- ЗАДАНИЯ:
A. Кто в тексте о постановке «Манон Леско» в Большом театре исполнил партию кавалера де Грие?
B. Перепишите из текста о постановке «Манон Леско» фрагмент, который начинается словами, содержащими «Анна Нетребко таки», и заканчивается словами «владения пуччиниевским стилем.».

Дж. Пуччини. «Манон Леско». Большой театр. Дирижер Ядер Биньямини, режиссер Адольф Шапиро, художник Мария Трегубова
В Большом театре впервые в его истории поставили оперу «Манон Леско» Пуччини. Режиссером выступил Адольф Шапиро. Главную партию исполнила дебютантка Анна Нетребко, а кавалера де Грие — Юсиф Эйвазов, ее муж, один из лучших лирико-драматических теноров своего поколения.
Анна Нетребко таки спела на сцене Большого. Это случилось спустя без малого двадцать лет от начала ее карьеры в Мариинском театре. Спектакль в Москве поставили специально для нее, приняв желание примадонны исполнить именно эту оперу, в которой она сегодня чувствует себя царицей. До Москвы Анна пела «Манон Леско» сначала в Римской опере, потом в Венской, минувшим летом — на Зальцбургском фестивале, наконец, в Большом театре, а затем отправилась в один из любимых городов — Нью-Йорк покорять разборчивых американских завсегдатаев Метрополитен-оперы своим искусством владения пуччиниевским стилем.

- ЗАПИСИ:
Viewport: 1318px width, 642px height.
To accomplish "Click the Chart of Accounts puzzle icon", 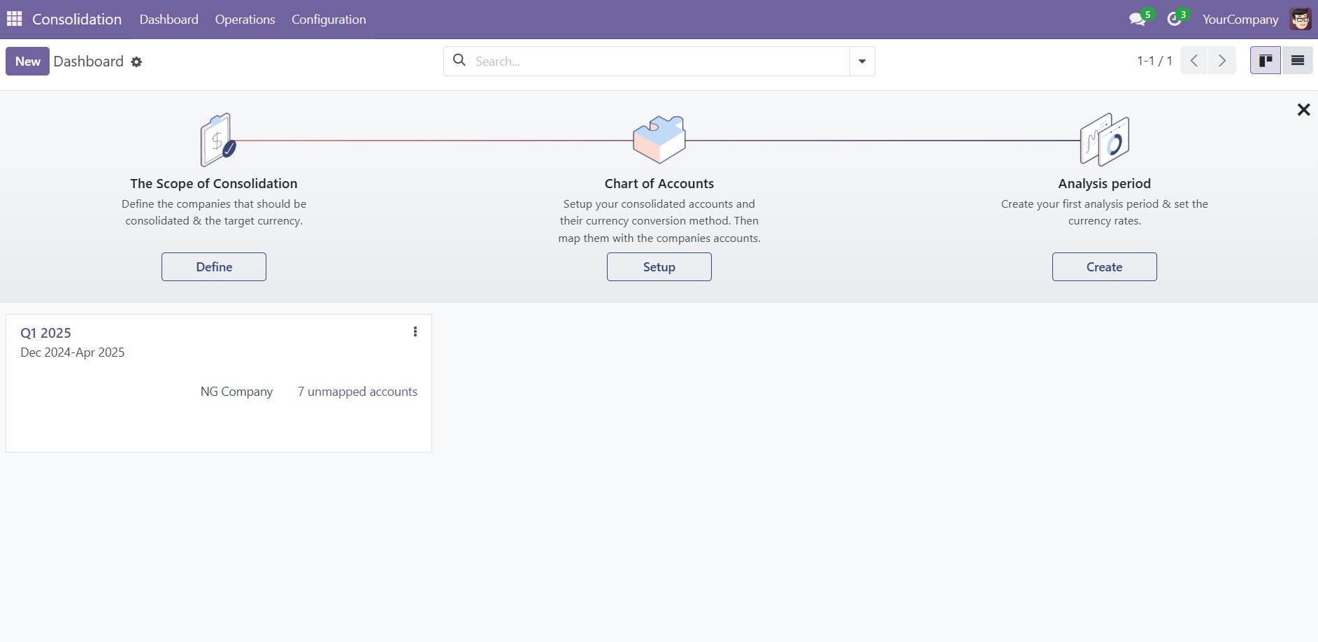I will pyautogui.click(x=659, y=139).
--
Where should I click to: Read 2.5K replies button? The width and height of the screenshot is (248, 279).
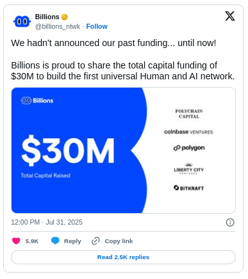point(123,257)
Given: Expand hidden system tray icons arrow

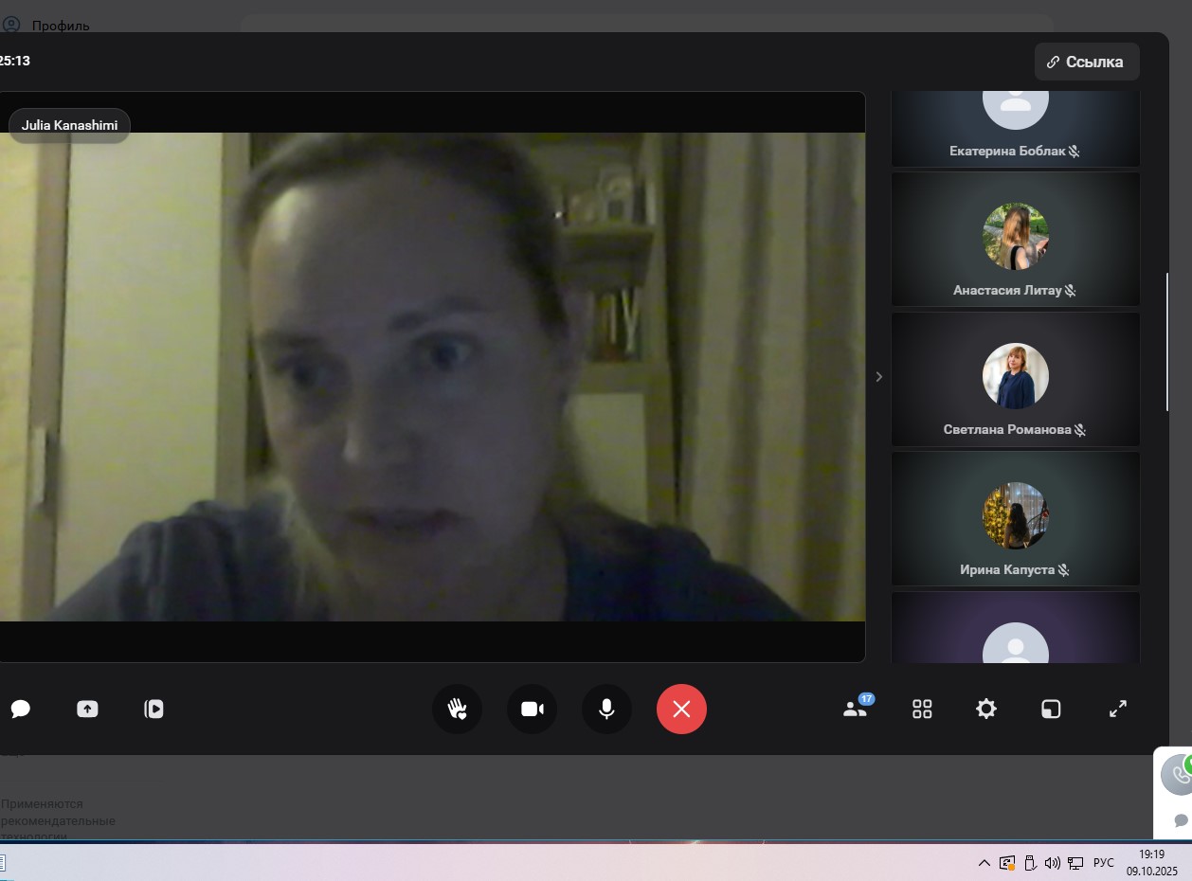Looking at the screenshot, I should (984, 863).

- ОТВЕТЫ:
A. Юсиф Эйвазов, муж Анны Нетребко.

B.
Анна Нетребко таки спела на сцене Большого. Это случилось спустя без малого двадцать лет от начала ее карьеры в Мариинском театре. Спектакль в Москве поставили специально для нее, приняв желание примадонны исполнить именно эту оперу, в которой она сегодня чувствует себя царицей. До Москвы Анна пела «Манон Леско» сначала в Римской опере, потом в Венской, минувшим летом — на Зальцбургском фестивале, наконец, в Большом театре, а затем отправилась в один из любимых городов — Нью-Йорк покорять разборчивых американских завсегдатаев Метрополитен-оперы своим искусством владения пуччиниевским стилем.